Pull every line that holds the word "target" from the entries.

** Opening Input data block **

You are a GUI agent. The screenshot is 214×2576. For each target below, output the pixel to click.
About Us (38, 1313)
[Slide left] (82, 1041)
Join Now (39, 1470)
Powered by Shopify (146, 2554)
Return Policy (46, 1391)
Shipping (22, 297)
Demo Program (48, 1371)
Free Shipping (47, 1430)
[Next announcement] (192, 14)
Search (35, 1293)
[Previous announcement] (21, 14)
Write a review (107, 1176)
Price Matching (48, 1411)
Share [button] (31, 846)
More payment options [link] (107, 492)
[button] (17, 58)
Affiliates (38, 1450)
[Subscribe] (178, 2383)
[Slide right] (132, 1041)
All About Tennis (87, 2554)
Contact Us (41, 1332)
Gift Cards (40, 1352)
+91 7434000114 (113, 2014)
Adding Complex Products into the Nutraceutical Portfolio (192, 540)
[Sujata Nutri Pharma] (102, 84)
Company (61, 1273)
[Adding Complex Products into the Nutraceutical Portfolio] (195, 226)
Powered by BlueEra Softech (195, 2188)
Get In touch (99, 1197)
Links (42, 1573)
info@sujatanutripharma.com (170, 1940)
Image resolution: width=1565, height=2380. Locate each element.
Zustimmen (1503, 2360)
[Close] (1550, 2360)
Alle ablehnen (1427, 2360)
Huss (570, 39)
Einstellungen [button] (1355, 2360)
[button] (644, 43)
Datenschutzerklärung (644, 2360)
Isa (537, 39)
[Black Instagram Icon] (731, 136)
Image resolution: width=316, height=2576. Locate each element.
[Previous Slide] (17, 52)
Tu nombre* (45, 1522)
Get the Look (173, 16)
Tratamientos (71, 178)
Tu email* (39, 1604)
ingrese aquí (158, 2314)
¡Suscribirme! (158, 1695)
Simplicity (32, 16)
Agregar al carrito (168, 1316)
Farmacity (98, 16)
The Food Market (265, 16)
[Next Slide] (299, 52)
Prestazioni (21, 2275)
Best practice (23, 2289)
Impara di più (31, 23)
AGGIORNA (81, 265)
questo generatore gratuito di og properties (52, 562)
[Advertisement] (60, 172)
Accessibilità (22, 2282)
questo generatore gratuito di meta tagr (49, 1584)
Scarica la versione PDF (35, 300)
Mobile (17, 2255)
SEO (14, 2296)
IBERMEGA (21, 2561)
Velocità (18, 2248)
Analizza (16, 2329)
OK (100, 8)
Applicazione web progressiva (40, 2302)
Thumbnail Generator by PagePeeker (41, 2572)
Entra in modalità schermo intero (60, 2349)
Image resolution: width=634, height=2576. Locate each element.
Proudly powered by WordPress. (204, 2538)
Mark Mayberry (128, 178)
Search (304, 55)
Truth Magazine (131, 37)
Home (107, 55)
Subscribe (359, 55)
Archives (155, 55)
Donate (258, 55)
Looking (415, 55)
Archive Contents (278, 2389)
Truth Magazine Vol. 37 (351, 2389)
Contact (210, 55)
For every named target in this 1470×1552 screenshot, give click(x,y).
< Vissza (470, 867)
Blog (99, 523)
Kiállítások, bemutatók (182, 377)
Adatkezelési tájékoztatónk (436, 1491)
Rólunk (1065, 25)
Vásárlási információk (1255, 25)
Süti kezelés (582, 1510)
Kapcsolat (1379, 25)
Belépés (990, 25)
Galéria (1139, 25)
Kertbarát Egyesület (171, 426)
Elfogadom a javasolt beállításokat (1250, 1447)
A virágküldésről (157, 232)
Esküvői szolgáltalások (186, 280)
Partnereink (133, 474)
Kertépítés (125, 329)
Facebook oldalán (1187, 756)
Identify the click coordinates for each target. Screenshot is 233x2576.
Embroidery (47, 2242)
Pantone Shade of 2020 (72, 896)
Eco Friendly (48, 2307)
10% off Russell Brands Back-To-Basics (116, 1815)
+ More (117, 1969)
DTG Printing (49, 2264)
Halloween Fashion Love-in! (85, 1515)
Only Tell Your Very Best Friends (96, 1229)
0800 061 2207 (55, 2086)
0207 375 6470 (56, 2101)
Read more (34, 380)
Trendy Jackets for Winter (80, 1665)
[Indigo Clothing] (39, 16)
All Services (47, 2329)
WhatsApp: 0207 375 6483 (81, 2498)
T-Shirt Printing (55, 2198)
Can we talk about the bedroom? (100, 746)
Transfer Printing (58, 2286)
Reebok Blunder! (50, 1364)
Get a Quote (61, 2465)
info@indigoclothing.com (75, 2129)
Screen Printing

** Closing Input data block **

*Finished task*
You are a GUI agent. The screenshot is 214×2576. For each target below, output the pixel to click.
For every named target in this 1470×1552 screenshot, give click(x,y).
Identify the click coordinates for each target. Screenshot is 233x2576.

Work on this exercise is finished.